→ WORK TASK: With the pictures omitted, output word for word the lines from the one containing "You are a GUI" through the end of the records.

→ DATA TO EXAMINE:
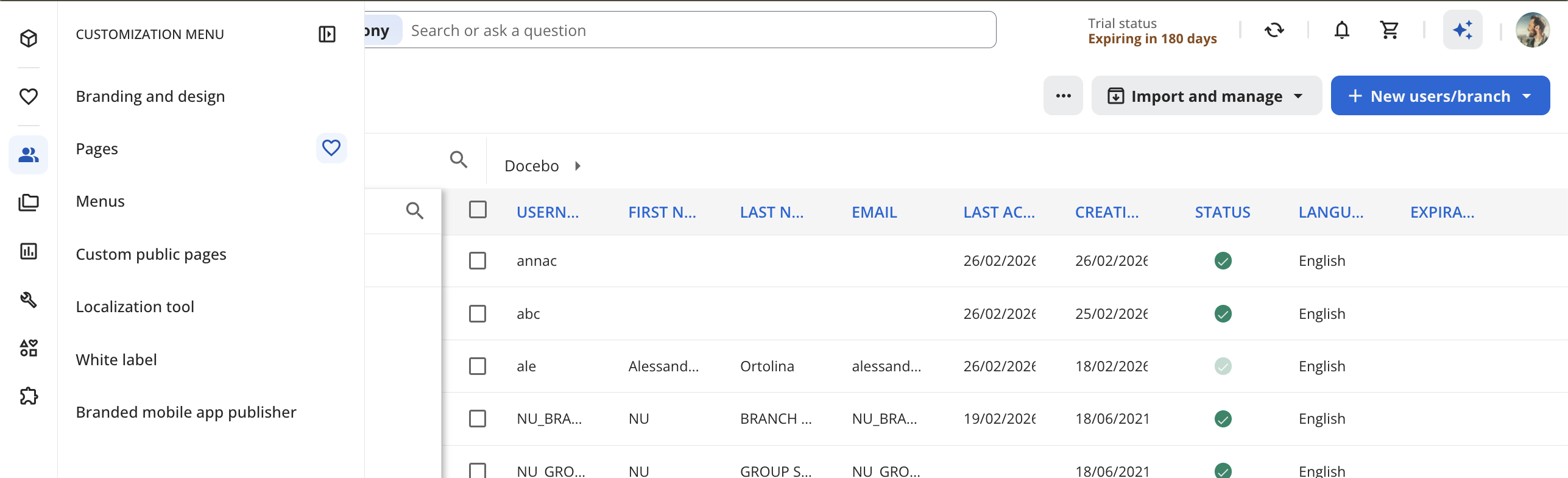Screen dimensions: 1568x478
Task: Click the sync refresh icon
Action: (1274, 30)
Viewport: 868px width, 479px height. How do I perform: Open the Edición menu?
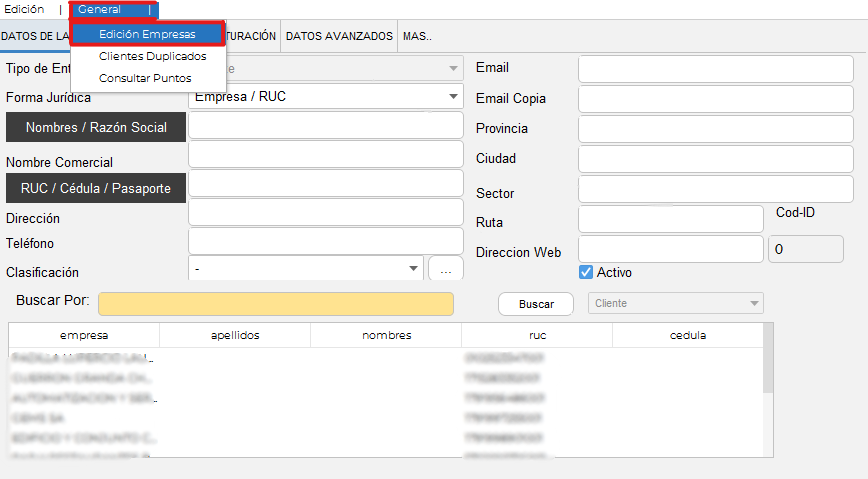point(25,9)
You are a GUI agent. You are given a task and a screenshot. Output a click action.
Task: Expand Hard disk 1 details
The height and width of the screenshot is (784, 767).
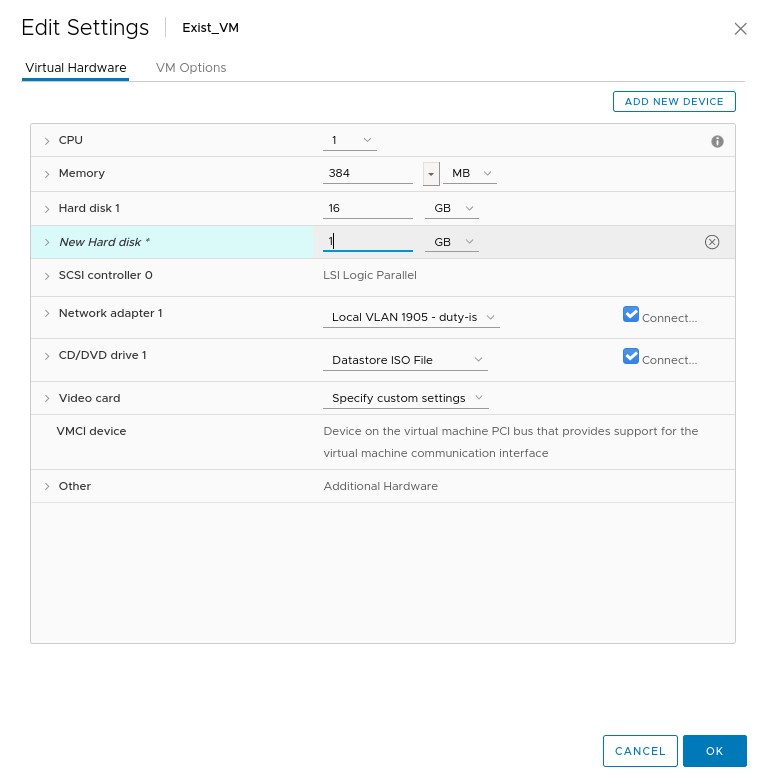pyautogui.click(x=47, y=209)
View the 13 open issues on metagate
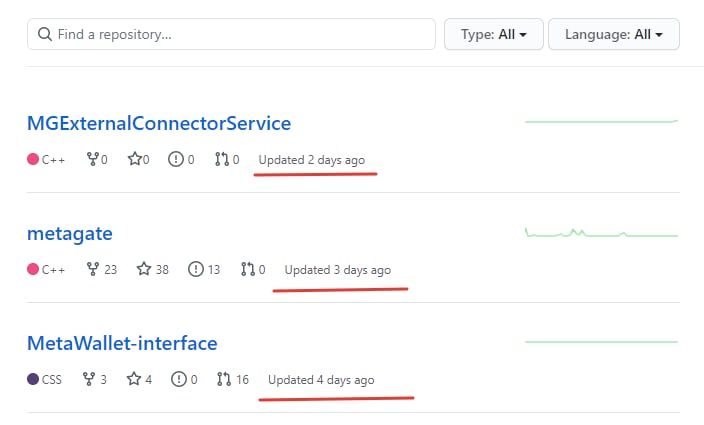Viewport: 704px width, 425px height. click(204, 269)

→ PROBLEM SOLUTION:
You are a GUI agent. You are given a task and a screenshot. Output a click action.
Task: Expand Hard disk 1 details
The height and width of the screenshot is (784, 767).
pyautogui.click(x=47, y=209)
View the 13 open issues on metagate
Viewport: 704px width, 425px height. click(204, 269)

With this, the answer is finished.